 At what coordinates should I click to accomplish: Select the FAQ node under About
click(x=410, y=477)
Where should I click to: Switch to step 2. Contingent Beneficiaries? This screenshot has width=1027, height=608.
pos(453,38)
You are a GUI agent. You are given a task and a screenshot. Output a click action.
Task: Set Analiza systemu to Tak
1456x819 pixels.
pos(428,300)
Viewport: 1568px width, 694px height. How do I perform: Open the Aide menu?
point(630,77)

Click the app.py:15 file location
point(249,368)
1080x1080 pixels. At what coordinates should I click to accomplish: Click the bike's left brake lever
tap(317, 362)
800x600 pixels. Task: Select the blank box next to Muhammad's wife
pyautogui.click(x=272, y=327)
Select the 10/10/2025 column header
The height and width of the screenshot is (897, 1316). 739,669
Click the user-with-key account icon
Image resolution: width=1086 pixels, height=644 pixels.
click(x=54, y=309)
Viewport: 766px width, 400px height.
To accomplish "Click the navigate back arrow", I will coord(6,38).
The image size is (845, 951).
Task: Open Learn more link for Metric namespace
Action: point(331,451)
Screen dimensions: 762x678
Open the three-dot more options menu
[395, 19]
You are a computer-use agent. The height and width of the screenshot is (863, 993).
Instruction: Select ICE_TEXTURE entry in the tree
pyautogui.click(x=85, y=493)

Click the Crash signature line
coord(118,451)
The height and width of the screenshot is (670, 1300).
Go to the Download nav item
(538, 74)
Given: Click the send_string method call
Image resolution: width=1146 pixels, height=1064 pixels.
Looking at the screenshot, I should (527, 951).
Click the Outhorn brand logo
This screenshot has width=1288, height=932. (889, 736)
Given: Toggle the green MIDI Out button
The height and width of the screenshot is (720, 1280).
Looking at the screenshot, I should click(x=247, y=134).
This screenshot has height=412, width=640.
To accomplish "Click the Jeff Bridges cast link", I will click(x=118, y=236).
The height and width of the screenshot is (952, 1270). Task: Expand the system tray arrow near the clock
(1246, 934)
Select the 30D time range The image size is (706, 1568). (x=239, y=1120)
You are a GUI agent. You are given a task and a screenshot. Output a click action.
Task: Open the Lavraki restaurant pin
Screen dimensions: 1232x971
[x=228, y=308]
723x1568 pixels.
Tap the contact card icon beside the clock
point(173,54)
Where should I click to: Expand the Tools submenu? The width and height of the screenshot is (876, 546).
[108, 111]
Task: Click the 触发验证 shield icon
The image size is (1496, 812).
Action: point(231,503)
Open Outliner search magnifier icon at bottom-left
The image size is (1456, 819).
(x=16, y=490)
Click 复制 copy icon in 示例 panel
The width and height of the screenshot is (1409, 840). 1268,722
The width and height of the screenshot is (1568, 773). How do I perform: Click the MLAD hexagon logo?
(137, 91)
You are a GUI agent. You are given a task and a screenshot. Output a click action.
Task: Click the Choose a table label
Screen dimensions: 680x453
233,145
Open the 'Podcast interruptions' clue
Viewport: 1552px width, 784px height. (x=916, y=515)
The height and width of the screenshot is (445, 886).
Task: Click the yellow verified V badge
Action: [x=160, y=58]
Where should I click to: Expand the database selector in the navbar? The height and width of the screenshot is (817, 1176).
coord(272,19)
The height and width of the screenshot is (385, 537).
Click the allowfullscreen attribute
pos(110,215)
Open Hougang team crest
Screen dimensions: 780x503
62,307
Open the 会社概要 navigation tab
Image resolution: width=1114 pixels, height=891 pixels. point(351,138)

▶ [What is expected]: Convert every line of the material above into a JSON list of strings, one string per line, and leave out the blank lines.

▶ [Task answer]:
[
  " At what coordinates should I click to accomplish: Select the FAQ node under About",
  "click(x=410, y=477)",
  "Where should I click to: Switch to step 2. Contingent Beneficiaries? This screenshot has width=1027, height=608.",
  "pos(453,38)",
  "You are a GUI agent. You are given a task and a screenshot. Output a click action.",
  "Task: Set Analiza systemu to Tak",
  "1456x819 pixels.",
  "pos(428,300)",
  "Viewport: 1568px width, 694px height. How do I perform: Open the Aide menu?",
  "point(630,77)",
  "Click the app.py:15 file location",
  "point(249,368)",
  "1080x1080 pixels. At what coordinates should I click to accomplish: Click the bike's left brake lever",
  "tap(317, 362)",
  "800x600 pixels. Task: Select the blank box next to Muhammad's wife",
  "pyautogui.click(x=272, y=327)",
  "Select the 10/10/2025 column header",
  "The height and width of the screenshot is (897, 1316). 739,669",
  "Click the user-with-key account icon",
  "Image resolution: width=1086 pixels, height=644 pixels.",
  "click(x=54, y=309)",
  "Viewport: 766px width, 400px height.",
  "To accomplish \"Click the navigate back arrow\", I will coord(6,38).",
  "The image size is (845, 951).",
  "Task: Open Learn more link for Metric namespace",
  "Action: point(331,451)",
  "Screen dimensions: 762x678",
  "Open the three-dot more options menu",
  "[395, 19]",
  "You are a computer-use agent. The height and width of the screenshot is (863, 993).",
  "Instruction: Select ICE_TEXTURE entry in the tree",
  "pyautogui.click(x=85, y=493)",
  "Click the Crash signature line",
  "coord(118,451)",
  "The height and width of the screenshot is (670, 1300).",
  "Go to the Download nav item",
  "(538, 74)",
  "Given: Click the send_string method call",
  "Image resolution: width=1146 pixels, height=1064 pixels.",
  "Looking at the screenshot, I should (527, 951).",
  "Click the Outhorn brand logo",
  "This screenshot has width=1288, height=932. (889, 736)",
  "Given: Toggle the green MIDI Out button",
  "The height and width of the screenshot is (720, 1280).",
  "Looking at the screenshot, I should click(x=247, y=134).",
  "This screenshot has height=412, width=640.",
  "To accomplish \"Click the Jeff Bridges cast link\", I will click(x=118, y=236).",
  "The height and width of the screenshot is (952, 1270). Task: Expand the system tray arrow near the clock",
  "(1246, 934)",
  "Select the 30D time range The image size is (706, 1568). (x=239, y=1120)",
  "You are a GUI agent. You are given a task and a screenshot. Output a click action.",
  "Task: Open the Lavraki restaurant pin",
  "Screen dimensions: 1232x971",
  "[x=228, y=308]",
  "723x1568 pixels.",
  "Tap the contact card icon beside the clock",
  "point(173,54)",
  "Where should I click to: Expand the Tools submenu? The width and height of the screenshot is (876, 546).",
  "[108, 111]",
  "Task: Click the 触发验证 shield icon",
  "The image size is (1496, 812).",
  "Action: point(231,503)",
  "Open Outliner search magnifier icon at bottom-left",
  "The image size is (1456, 819).",
  "(x=16, y=490)",
  "Click 复制 copy icon in 示例 panel",
  "The width and height of the screenshot is (1409, 840). 1268,722",
  "The width and height of the screenshot is (1568, 773). How do I perform: Click the MLAD hexagon logo?",
  "(137, 91)",
  "You are a GUI agent. You are given a task and a screenshot. Output a click action.",
  "Task: Click the Choose a table label",
  "Screen dimensions: 680x453",
  "233,145",
  "Open the 'Podcast interruptions' clue",
  "Viewport: 1552px width, 784px height. (x=916, y=515)",
  "The height and width of the screenshot is (445, 886).",
  "Task: Click the yellow verified V badge",
  "Action: [x=160, y=58]",
  "Where should I click to: Expand the database selector in the navbar? The height and width of the screenshot is (817, 1176).",
  "coord(272,19)",
  "The height and width of the screenshot is (385, 537).",
  "Click the allowfullscreen attribute",
  "pos(110,215)",
  "Open Hougang team crest",
  "Screen dimensions: 780x503",
  "62,307",
  "Open the 会社概要 navigation tab",
  "Image resolution: width=1114 pixels, height=891 pixels. point(351,138)"
]